Division I of the Washington Court of Appeals held recently that the attorney-client privilege is waived when claiming attorney fees for the work involved as damages in a subsequent legal malpractice case. Leen v. Defoe, 2018 WL 582448 (Wn. App. Jan. 29, 2018) (unpublished), arose against the backdrop of a commercial transaction. The plaintiffs had hired the defendant law firm to represent them in negotiating the sale of a business.

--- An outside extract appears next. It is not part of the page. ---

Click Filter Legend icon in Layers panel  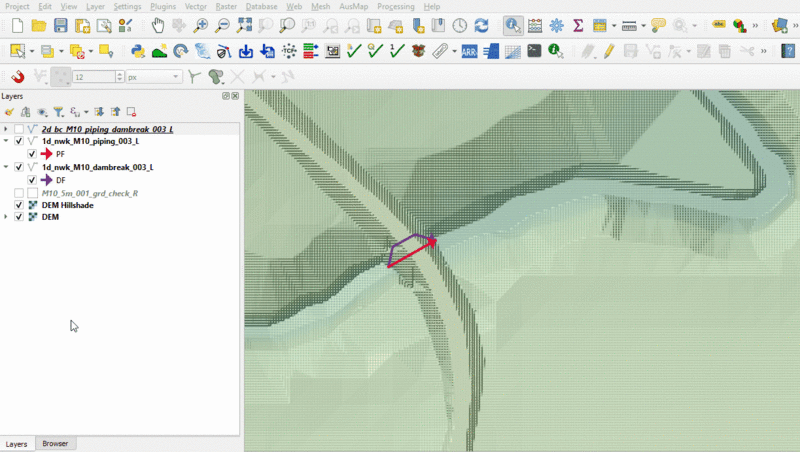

After the sale closed, the purchaser sought indemnification from the plaintiffs regarding a number of product liability lawsuits. The plaintiffs retained a second law firm to handle the indemnification litigation because the defendant law firm had a conflict in one of the underlying product liability lawsuits. The plaintiffs later sued the original law firm for malpractice, claiming that the asset purchase agreement it negotiated failed to adequately protect them from the indemnification litigation. The plaintiffs included the legal fees paid to the second law firm in the indemnification litigation as part of their asserted damages.
In the malpractice case, the defendant law firm sought communications between the plaintiffs and the second law firm. Although the plaintiffs were seeking the second law firm’s fees for the work involved as damages, they argued that the communications remained privileged. The trial court granted the defendant law firm’s motion to compel and on discretionary review the Court of Appeals affirmed.

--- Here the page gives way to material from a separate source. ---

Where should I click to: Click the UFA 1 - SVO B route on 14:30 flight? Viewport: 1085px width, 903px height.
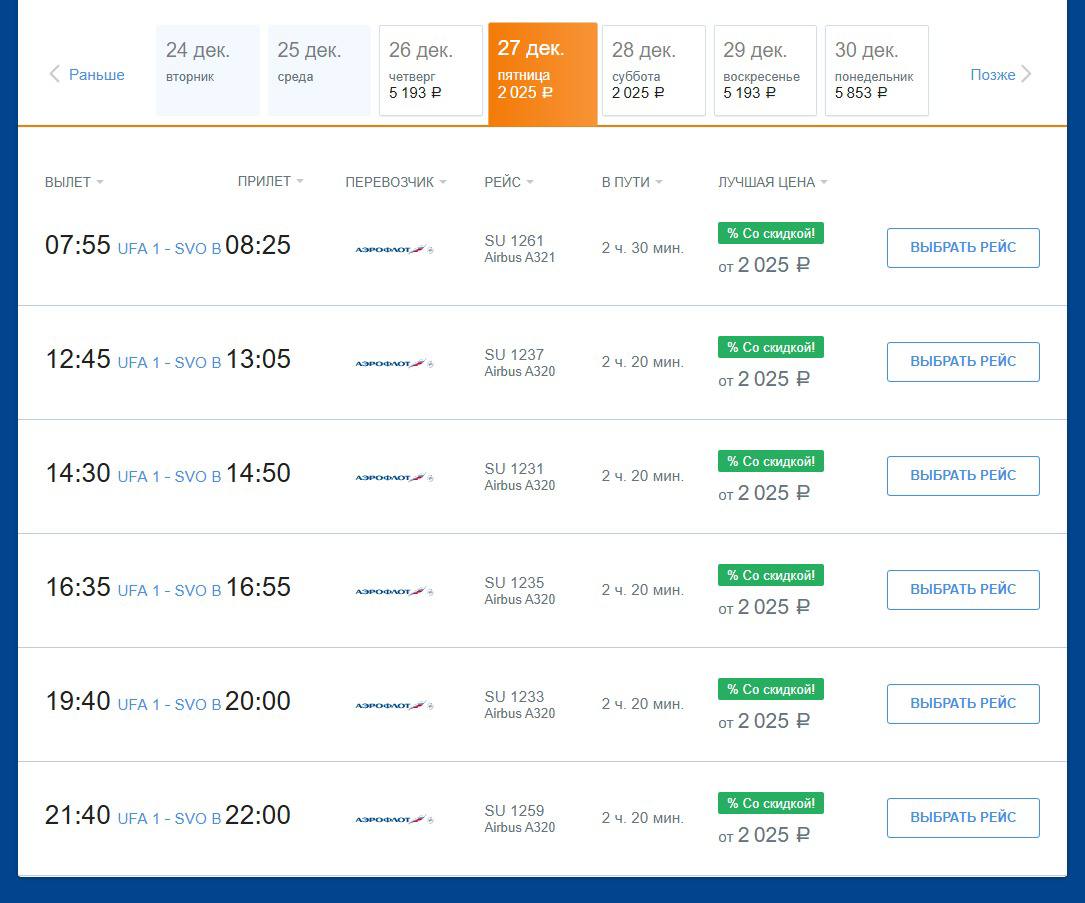click(169, 476)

The Court of Appeals’ reasoning was twofold. First, relying primarily on Pappas v. Halloway, 114 Wn.2d 198, 787 P.2d 30 (1990), the Court of Appeals concluded that the plaintiffs impliedly waived privilege as to the second law firm by suing the first for malpractice and, in doing so, making its otherwise privileged communications with the second law firm relevant to the malpractice claim. Second, the Court of Appeals also concluded that by including the second law firm’s fees as damages the plaintiffs had also impliedly waived privilege again because they made them relevant to the malpractice claim.
The Court of Appeals also agreed with the trial court that the second law firm’s work product should also be produced because under CR 26 it was both relevant and the defendant law firm showed the requisite substantial need.